» EXERCISE INPUTS
start
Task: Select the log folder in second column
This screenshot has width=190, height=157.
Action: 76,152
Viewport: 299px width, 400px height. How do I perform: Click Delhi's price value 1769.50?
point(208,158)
end
start
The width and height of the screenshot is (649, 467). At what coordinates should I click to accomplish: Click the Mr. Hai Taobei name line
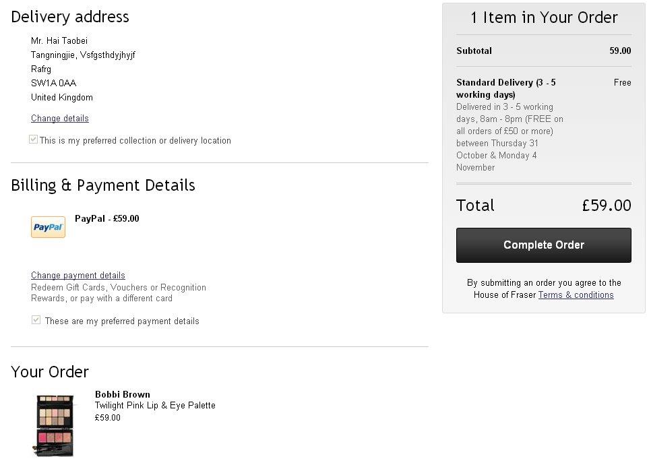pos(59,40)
end
» AIM OF THE EXERCISE
Rewrite the records between the lines holding "Viewport: 299px width, 400px" and "point(208,158)", inclusive, as a two-column CSV with the columns request and answer, one row per record. Put each value in a single quoted field and replace any line breaks with spaces.

» THE OUTPUT
request,answer
"Viewport: 299px width, 400px height. How do I perform: Click Delhi's price value 1769.50?","point(208,158)"